Namun, menurut hemat penulis, tidak perlu mencantumkan semua dalil-dalil
 tersebut. Karena di samping dha`if, kedua dalil di atas sudah lebih 
dari cukup.
Dalil Tarawih 8 Rakaat
Sebagian ulama ada yang berpendapat shalat Tarawih delapan rakaat lebih 
afdhal. Bahkan ada yang ekstrim, yaitu sebagian umat Islam yang 
berkeyakinan shalat Tarawih tidak boleh melebihi delapan rakaat. Syekh 
Muhammad Nashir al-Din al-Albani berpendapat bahwa shalat Tarawih lebih 
dari sebelas rakaat itu sama saja dengan shalat Zhuhur lima rakaat.(15)

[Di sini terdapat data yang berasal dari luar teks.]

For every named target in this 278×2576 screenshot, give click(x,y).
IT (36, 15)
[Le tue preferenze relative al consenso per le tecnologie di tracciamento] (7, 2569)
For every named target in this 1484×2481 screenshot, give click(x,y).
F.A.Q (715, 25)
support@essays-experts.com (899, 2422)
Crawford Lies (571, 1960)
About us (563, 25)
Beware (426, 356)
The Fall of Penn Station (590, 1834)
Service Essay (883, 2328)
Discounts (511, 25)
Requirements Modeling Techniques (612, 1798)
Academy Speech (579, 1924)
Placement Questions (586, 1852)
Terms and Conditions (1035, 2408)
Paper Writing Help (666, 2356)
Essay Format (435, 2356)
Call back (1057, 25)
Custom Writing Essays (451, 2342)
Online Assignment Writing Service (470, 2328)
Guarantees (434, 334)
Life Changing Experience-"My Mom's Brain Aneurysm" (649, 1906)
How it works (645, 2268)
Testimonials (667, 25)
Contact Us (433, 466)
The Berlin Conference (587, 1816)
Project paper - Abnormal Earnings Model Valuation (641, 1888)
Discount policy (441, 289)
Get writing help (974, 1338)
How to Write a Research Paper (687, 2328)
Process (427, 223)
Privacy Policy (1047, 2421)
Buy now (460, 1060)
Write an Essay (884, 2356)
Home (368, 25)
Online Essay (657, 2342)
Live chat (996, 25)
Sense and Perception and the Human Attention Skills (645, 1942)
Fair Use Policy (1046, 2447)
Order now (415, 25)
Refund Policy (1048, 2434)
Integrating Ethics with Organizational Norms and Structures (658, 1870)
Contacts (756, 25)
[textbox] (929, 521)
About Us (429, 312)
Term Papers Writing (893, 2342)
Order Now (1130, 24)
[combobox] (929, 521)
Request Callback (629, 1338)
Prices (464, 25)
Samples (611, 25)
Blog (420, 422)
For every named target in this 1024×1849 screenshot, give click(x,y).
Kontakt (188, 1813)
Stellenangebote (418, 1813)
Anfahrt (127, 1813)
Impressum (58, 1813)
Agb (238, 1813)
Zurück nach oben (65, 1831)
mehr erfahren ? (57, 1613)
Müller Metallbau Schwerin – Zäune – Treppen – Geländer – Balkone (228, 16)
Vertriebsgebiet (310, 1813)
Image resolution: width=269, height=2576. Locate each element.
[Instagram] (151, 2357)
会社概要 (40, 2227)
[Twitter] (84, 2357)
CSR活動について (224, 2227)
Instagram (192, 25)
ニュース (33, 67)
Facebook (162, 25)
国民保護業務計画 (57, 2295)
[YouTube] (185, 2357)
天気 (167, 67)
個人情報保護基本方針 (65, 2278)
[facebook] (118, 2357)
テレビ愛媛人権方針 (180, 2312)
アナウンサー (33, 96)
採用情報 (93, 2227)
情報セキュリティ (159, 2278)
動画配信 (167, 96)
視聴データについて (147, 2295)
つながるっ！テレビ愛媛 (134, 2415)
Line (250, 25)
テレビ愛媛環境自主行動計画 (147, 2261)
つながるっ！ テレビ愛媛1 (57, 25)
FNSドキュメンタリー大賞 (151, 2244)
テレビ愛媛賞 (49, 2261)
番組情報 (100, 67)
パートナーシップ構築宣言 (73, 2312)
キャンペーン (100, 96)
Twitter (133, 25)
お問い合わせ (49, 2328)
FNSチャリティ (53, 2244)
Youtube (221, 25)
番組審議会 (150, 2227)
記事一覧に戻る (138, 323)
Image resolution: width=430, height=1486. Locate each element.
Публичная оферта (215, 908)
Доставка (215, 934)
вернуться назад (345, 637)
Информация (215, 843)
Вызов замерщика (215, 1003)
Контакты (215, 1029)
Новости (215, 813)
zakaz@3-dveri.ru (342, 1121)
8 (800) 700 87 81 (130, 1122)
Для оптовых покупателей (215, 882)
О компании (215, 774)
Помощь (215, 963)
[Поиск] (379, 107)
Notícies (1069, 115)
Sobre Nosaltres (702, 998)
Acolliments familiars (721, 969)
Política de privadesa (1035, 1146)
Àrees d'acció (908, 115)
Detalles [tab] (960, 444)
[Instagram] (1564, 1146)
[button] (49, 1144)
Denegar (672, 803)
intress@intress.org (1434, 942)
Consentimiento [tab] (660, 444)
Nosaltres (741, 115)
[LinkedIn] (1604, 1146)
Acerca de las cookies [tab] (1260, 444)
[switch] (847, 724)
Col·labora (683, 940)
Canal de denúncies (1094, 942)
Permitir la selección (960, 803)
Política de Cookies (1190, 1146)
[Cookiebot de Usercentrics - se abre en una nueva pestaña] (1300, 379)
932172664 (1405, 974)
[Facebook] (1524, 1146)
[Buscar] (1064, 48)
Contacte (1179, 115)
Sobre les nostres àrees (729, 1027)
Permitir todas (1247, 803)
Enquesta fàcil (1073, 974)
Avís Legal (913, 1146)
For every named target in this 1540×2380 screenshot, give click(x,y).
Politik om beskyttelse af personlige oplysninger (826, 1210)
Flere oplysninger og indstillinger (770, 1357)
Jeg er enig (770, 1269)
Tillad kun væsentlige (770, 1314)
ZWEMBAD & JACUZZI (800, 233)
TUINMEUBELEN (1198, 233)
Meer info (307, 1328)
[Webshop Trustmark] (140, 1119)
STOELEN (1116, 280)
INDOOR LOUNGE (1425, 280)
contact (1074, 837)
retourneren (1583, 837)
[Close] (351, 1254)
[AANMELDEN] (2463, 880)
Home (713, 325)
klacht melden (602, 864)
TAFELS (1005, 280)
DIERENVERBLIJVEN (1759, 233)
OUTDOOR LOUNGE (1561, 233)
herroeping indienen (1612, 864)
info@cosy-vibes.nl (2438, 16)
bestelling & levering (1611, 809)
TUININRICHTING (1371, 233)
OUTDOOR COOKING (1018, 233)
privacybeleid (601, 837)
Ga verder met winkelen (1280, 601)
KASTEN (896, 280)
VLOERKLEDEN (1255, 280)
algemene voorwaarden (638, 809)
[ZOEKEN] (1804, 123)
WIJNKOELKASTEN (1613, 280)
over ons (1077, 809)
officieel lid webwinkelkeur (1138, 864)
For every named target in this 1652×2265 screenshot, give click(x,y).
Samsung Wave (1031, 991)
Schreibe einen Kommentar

Berikut ini adalah beberapa dalil yang biasa mereka gunakan untuk membenarkan pendapatnya sekaligus sanggahannya.
1. Hadis Ubay bin Ka`ab :
Dari Jabir bin Abdullah, ia berkata : “Ubay bin Ka`ab datang menghadap 
Nabi shallallahu alaihi wa sallam lalu berkata : “Wahai Rasulullah tadi 
malam ada sesuatu yang saya lakukan, maksudnya pada bulan Ramadhan.” 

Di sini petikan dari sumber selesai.